I need to check duplicate files from a path and need to insert the file name in a table if it is new and then insert all records of it accordingly into another table. Do not insert or step forward if file already exists.

Here is my code where i can't bring the file path with '/' into the DB. Can anyone assist? Thanks in advance.

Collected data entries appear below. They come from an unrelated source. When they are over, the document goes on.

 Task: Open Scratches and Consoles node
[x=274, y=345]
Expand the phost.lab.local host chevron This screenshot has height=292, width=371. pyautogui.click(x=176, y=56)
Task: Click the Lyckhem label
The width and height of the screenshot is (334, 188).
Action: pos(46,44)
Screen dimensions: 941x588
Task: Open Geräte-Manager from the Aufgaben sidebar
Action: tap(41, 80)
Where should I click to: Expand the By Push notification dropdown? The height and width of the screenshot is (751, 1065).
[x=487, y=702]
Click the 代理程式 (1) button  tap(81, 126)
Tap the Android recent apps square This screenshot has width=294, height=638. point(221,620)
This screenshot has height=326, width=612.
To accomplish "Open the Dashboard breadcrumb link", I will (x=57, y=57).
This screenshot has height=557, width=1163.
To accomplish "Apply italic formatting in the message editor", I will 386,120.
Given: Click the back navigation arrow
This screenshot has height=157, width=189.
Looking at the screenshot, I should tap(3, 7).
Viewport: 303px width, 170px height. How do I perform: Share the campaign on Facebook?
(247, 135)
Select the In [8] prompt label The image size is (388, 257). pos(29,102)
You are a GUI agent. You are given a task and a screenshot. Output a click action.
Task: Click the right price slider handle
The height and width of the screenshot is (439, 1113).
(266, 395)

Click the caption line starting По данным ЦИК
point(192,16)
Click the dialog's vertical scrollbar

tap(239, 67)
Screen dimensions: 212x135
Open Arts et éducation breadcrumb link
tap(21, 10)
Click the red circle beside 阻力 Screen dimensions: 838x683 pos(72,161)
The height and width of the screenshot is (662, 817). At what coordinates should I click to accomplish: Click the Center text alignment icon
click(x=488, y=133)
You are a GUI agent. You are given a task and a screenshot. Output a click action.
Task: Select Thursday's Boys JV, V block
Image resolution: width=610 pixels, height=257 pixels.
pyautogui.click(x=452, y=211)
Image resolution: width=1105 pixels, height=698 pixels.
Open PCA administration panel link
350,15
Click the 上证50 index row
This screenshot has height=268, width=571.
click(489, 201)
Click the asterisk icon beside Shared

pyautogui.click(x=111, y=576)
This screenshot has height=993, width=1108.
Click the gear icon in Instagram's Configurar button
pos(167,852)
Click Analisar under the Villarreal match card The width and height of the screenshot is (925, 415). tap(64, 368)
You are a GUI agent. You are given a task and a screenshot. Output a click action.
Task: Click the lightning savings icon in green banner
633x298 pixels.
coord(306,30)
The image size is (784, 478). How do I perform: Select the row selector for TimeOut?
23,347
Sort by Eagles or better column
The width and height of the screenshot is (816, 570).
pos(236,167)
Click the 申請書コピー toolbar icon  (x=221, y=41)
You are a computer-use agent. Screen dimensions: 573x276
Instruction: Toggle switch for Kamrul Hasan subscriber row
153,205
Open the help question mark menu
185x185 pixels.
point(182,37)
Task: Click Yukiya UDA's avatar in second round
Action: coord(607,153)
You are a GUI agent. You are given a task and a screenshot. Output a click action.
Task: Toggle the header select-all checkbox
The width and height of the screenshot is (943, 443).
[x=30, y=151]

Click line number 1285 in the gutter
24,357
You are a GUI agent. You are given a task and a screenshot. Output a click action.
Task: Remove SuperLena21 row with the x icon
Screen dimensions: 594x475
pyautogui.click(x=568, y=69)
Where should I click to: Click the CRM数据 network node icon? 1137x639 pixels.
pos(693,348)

File Path with '/' is not passing using $open = fopen('$cont[$x]','r');

<?php

//include ("connection.php");
$conn = new mysqli('localhost','root','','demo');

$path = _DIR_ . DIRECTORY_SEPARATOR ."*.{txt}";
$cont = glob($path, GLOB_BRACE);
//print_r($content);

$arrlength = count($cont);
for($x = 0; $x < $arrlength; $x++){
//    $sql = "INSERT INTO `file_record` (`file_name`) VALUES ('$cont[$x]') ";

    $dup = mysqli_query($conn,"SELECT * FROM file_record WHERE file_name = '$cont[$x]' ");

    if(mysqli_num_rows($dup)>0)
    {
        echo "File already Exists";
    }

    else {

            $insert = "INSERT INTO `file_record` (`file_name`) VALUES ('$cont[$x]') ";
//            $conn->query($insert);
        if (mysqli_query($conn,$insert)) {

            $open = fopen('$cont[$x]','r');

            while (!feof($open))
            {
                $content = fgets($open);
                $carry = explode(",",$content);

                list($name,$city,$postcode,$job_title) = $carry;

                $sql = "INSERT INTO `employee` (`name`, `city`, `postcode`, `job_title`) VALUES ('$name','$city','$postcode','$job_title')";
                $conn->query($sql);
            }

            fclose($open);

            echo 'inserted';
        } else {
            echo 'Not inserted';
        }
    }

    }

?>
RaceTech
  • 71
  • 6
  • 1
    When you use single quotes around `fopen('$cont[$x]'` - this means that the variable will contain `$cont[$x]`. Try removing the quotes. – Nigel Ren Sep 13 '21 at 06:32
  • 1
    **Warning:** You are wide open to [SQL Injections](https://php.net/manual/en/security.database.sql-injection.php) and should use parameterized **prepared statements** instead of manually building your queries. They are provided by [PDO](https://php.net/manual/pdo.prepared-statements.php) or by [MySQLi](https://php.net/manual/mysqli.quickstart.prepared-statements.php). Never trust any kind of input! Even when your queries are executed only by trusted users, [you are still in risk of corrupting your data](http://bobby-tables.com/). [Escaping is not enough!](https://stackoverflow.com/q/5741187) – Dharman Sep 13 '21 at 12:39

0 Answers0